Acontece que as orientações e diretrizes do MS têm sido falhas e insuficientes até aqui para o caso do petróleo. Por isso também a fragilidade de protocolos e fluxos de encaminhamentos e exames numa periodicidade necessária.

Afora isso, a SES-PE diz que equipes de vigilância em saúde, articuladas com os municípios, realizaram visitas técnicas nas praias onde houve mutirões de limpeza e nas respectivas unidades de saúde.

Outro ponto que incomoda a especialista Lia Giraldo, após quase quatro meses do desastre, é a falta de recursos para pesquisas na área de saúde. A Coordenação de Aperfeiçoamento de Pessoal de Nível Superior (Capes) anunciou, até agora, apenas R$ 1,3 milhão para esse fim.

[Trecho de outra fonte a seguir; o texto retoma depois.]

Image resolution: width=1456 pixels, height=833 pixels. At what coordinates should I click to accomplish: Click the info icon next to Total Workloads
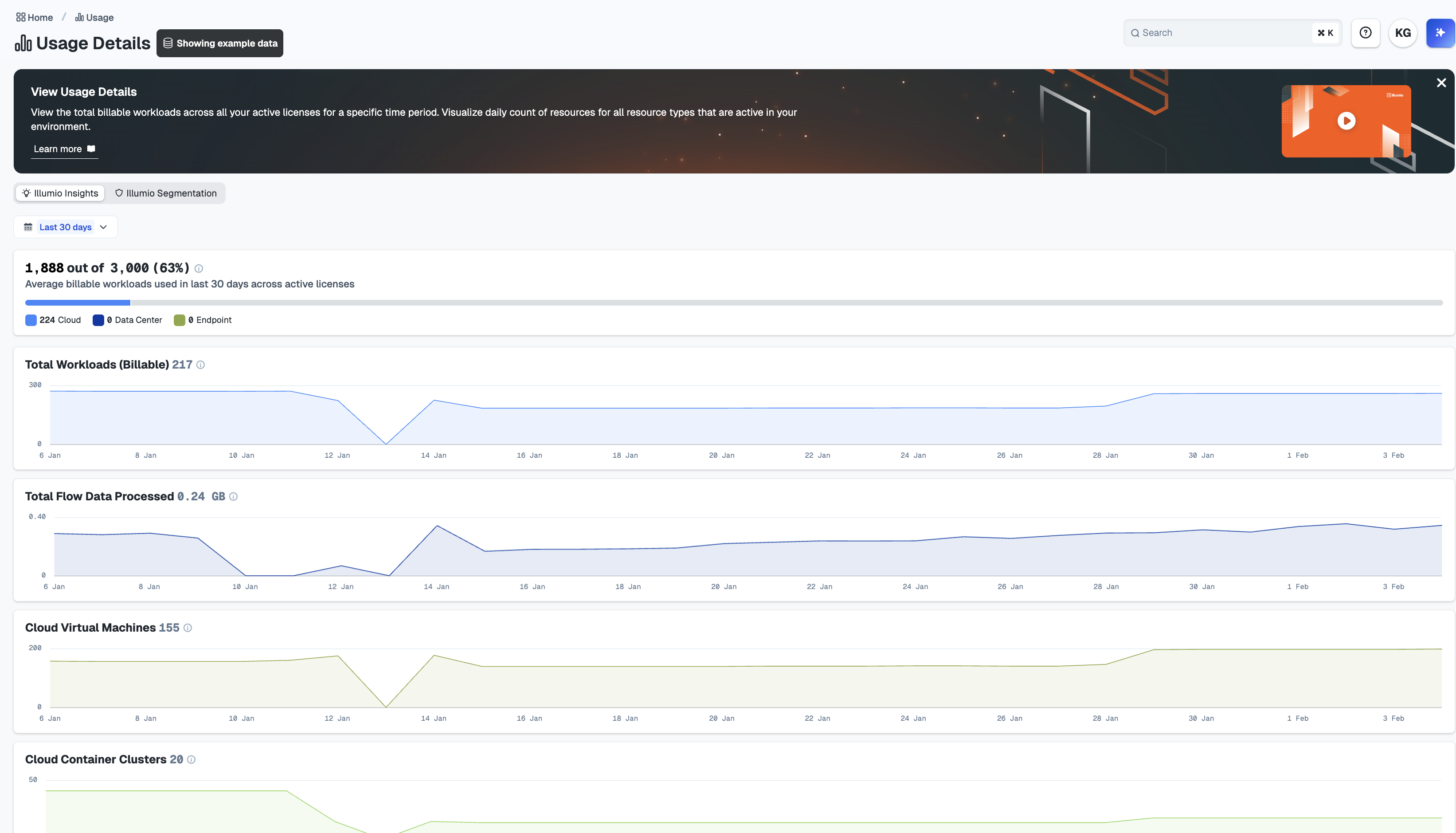(201, 365)
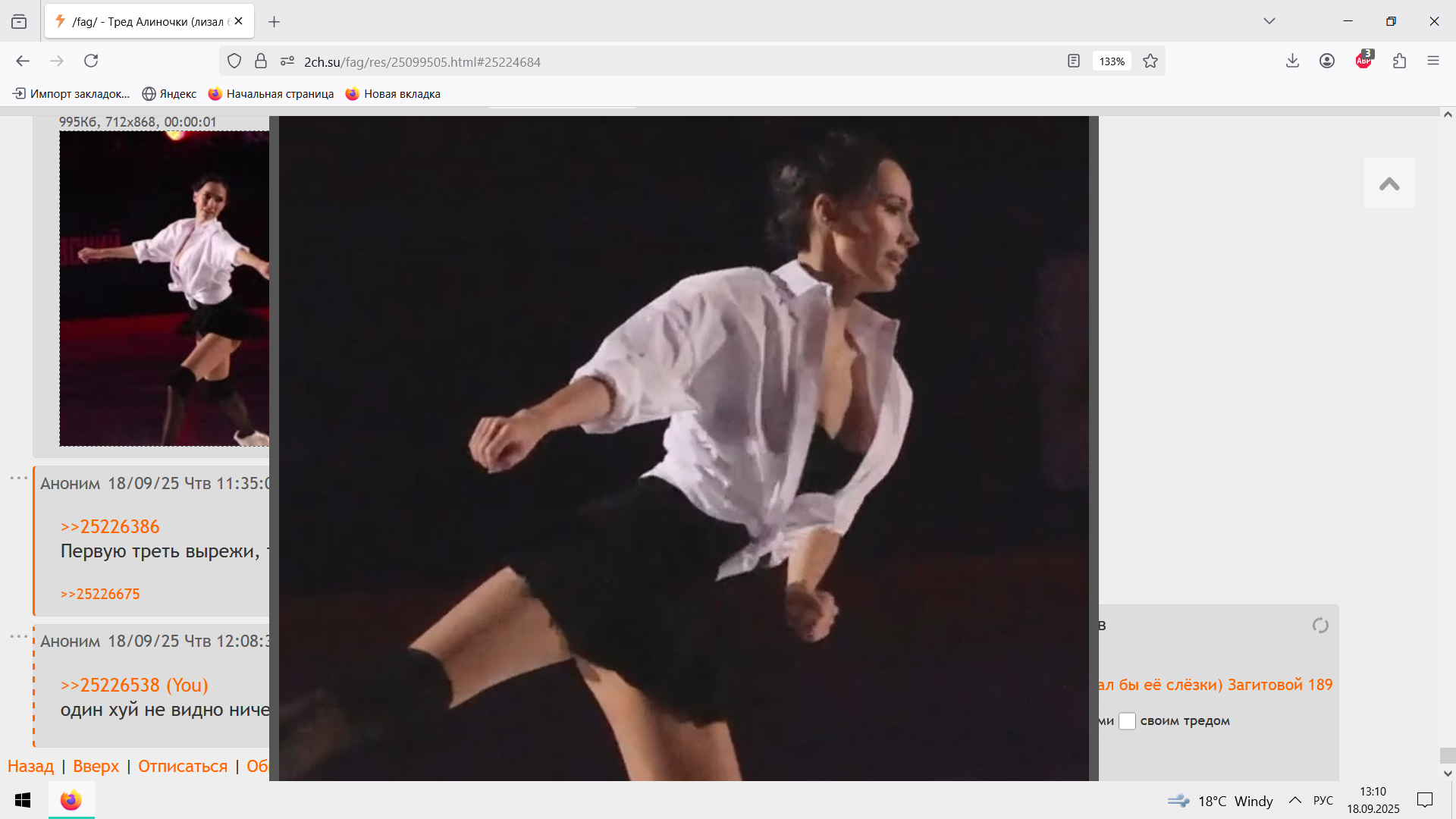Open the Extensions puzzle icon
This screenshot has width=1456, height=819.
coord(1399,61)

Lia diz que Pernambuco foi o único Estado que abriu edital, através da Fundação de Amparo a Ciência e Tecnologia do Estado de Pernambuco (Facepe). Dos 12 projetos aprovados, apenas um era da área de saúde. Os outros 11 eram ligados a questões ambientais.

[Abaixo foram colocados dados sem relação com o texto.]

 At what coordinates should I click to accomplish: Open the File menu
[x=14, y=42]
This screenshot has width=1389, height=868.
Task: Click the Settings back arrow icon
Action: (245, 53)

Quem vive nos ambientes costeiros também é um fator de preocupação, sobretudo crianças e mulheres. Lia lembra que não se tem até o momento as análises da areia e do mangue.

Manguezais

A doutora em biologia marinha e professora da UFPE, Beatrice Padovani, alerta que ainda são necessários estudos de longo prazo sobre a pesca na costa e no alto mar. Isso porque, depois que o petróleo é removido, ainda ficam os impactos dos poluentes que podem atingir áreas costeiras e de mangues, que abrigam espécies juvenis, podendo causar consequências de longo prazo.

“Os ambientes costeiros já vêm sendo impactados há séculos por esgoto, agrotóxico e supressão de ambiente. O óleo é mais um impacto em cima do ambiente importante paraa manutenção da diversidade e da segurança alimentar”, criticou a especialista na reunião com o relator especial da ONU.